Elsewhere in the city, another FSP leader went missing. Early on April 7th a colleague found Premakumar Gunaratnam gone from his home amid signs of struggle. He was also freed after a few days, but “not out of the kindness of his abductors’ hearts”, says a party member. He (and presumably Ms Attygalle) got away because he has Australian citizenship and his wife had alerted authorities in Canberra. Robyn Mudie, Australia’s high commissioner in Colombo, then asked Defence Secretary, Gotabaya Rajapaksa—the widely-feared brother of the president—to help find the missing Australian. As pressure grew, Mr Gunaratnam was dumped on a roadside, then deported.
Their fates might have been worse. Two others from the group, who were snatched in December, remain missing. A terrifying spate of abductions (as reported by The Economist) of critics of the government continues unchecked. It is “mindboggling how brazen and frequent” the disappearances have become, says a rights activist who dares not be named. Groundviews, a citizen journalism website, counts 29 abductions reported by local media in February and March. It tallies 56 abductions in the past six months. These have taken place even as Sri Lanka fought a resolution at the United Nations Human Rights Council that called for it to “credibly investigate widespread allegations of extra-judicial killings and enforced disappearances”. The resolution passed with a clear majority on March 22nd.
No one has offered proof of a government role in the abductions, but circumstantial evidence suggests it. The high number of cases, use of weapons, the daring of the perpetrators and police inaction all point to a degree of official direction. Nor is it clear who else could possibly wish to kidnap human-rights activists. The main opposition United National Party says that country’s image as is being tarnished as the government lets abductions go on.
Others are more direct.
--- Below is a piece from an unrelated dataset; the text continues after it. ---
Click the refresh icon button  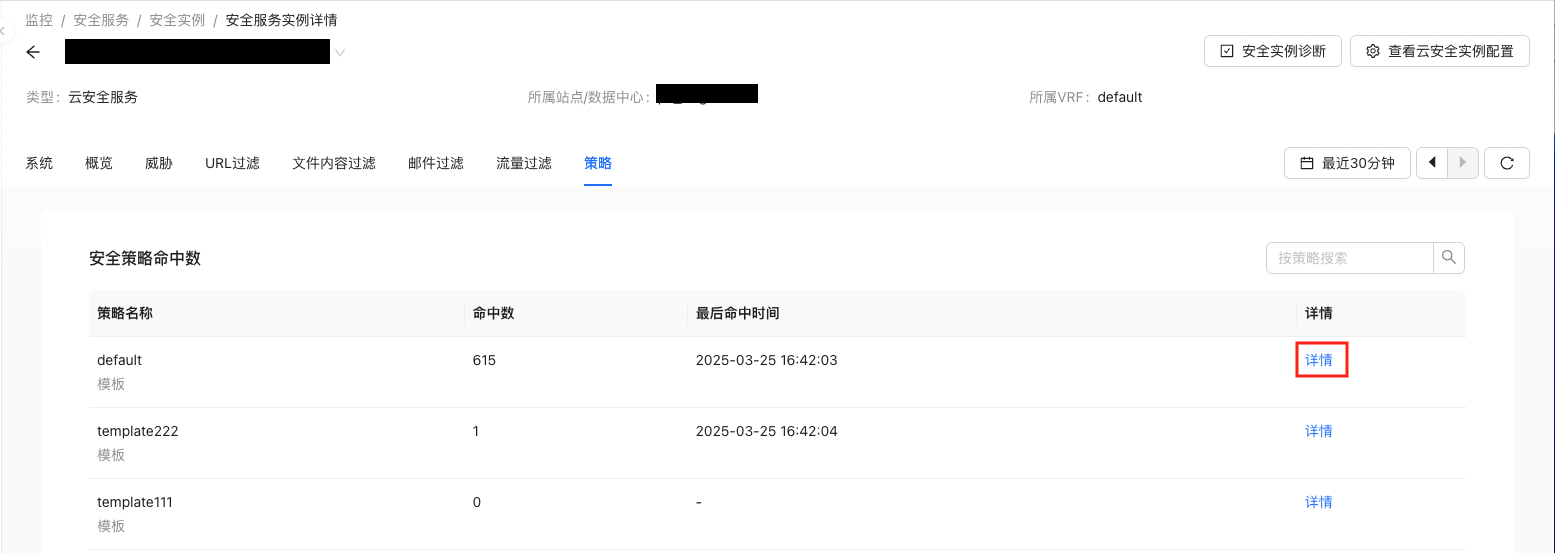point(1506,163)
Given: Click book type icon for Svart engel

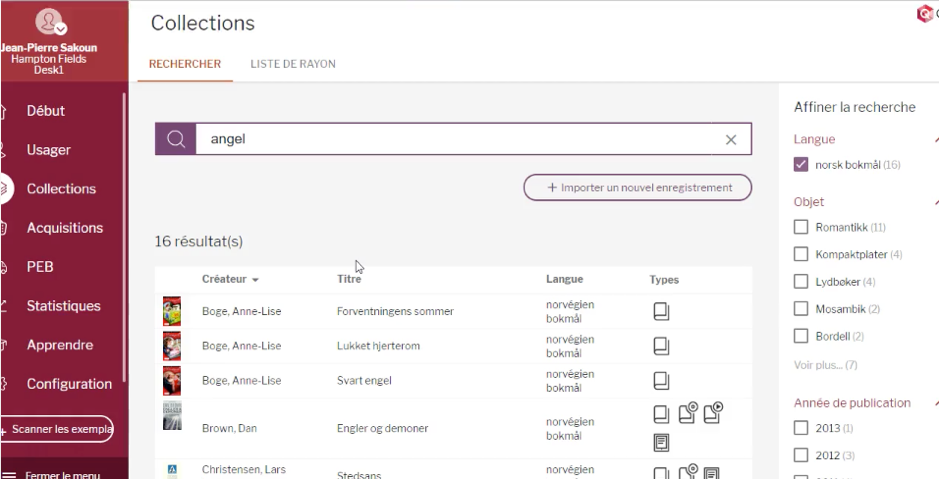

The Lawyers for Democracy, another activist group, says it is reasonable to infer that the defence authorities, Gotabaya Rajapaksa’s men, were involved in these abductions. Another case suggests so. Last month Sagara Senaratne, a politician and businessman, was snatched at a busy roundabout by men in a white van. Mr Senaratne, from the ruling party, is the brother-in-law of a minister. His friends told the authorities and he was released. He says that intervention by the president, the defence secretary and his in-law saved his life. But rights groups naturally ask how such powerful men knew whom to contact to get him free. And precisely how, too, did Gotabaya Rajapaksa help with the Australian request to find Mr Gunaratnam? Such mysteries go unanswered—and worries grow about Sri Lankan democracy.